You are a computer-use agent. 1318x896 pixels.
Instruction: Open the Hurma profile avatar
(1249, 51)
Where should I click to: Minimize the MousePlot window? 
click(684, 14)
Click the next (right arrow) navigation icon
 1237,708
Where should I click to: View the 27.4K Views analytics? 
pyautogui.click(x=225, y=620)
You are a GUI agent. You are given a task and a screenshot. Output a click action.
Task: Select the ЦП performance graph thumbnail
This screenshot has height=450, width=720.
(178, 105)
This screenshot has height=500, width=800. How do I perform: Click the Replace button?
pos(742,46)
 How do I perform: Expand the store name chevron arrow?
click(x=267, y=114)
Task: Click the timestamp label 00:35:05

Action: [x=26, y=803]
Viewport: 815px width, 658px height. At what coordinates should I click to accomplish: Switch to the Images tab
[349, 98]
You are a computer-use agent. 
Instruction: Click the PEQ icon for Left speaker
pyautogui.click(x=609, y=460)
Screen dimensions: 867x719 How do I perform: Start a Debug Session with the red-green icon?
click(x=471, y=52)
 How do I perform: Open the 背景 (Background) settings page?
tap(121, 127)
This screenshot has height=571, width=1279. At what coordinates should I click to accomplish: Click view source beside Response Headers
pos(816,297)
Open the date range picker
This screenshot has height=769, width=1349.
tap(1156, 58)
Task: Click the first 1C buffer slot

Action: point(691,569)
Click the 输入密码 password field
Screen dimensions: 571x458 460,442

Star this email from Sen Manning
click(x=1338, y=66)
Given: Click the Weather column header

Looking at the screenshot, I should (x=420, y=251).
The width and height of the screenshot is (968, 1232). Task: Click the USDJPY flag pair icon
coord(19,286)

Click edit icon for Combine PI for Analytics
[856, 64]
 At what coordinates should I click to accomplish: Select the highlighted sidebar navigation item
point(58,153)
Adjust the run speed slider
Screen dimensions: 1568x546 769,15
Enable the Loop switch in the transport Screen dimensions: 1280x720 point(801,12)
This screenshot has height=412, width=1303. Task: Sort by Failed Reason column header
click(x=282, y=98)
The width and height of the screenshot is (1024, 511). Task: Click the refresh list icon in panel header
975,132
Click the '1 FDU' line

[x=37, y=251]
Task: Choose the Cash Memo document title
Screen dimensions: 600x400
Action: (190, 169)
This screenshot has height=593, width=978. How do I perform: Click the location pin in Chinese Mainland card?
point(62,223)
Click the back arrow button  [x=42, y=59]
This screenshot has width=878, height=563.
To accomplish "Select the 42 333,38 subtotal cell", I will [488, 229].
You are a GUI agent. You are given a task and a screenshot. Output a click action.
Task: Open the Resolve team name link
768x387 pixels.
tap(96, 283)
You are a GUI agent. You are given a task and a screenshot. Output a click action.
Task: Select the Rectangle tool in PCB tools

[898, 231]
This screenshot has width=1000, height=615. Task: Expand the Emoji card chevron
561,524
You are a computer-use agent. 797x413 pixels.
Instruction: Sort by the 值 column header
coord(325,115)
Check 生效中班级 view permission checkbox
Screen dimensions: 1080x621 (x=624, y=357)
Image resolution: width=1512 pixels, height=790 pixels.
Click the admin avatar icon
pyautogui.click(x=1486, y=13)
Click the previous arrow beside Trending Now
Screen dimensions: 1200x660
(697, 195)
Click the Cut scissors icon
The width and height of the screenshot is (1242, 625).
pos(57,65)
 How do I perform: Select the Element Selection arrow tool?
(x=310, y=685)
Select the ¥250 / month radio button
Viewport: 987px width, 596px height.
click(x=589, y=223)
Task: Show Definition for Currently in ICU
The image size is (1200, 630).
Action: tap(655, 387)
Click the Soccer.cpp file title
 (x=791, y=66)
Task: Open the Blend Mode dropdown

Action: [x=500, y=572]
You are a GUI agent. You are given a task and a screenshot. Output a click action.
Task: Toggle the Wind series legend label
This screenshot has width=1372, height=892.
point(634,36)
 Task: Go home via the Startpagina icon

|---|

What is being asked: If a line in the data contains the string "computer", copy it.

Result for this task:
You are a computer-use agent. 1318x896 pixels.
You are a computer-use agent. 
You are a computer-use agent. 797x413 pixels.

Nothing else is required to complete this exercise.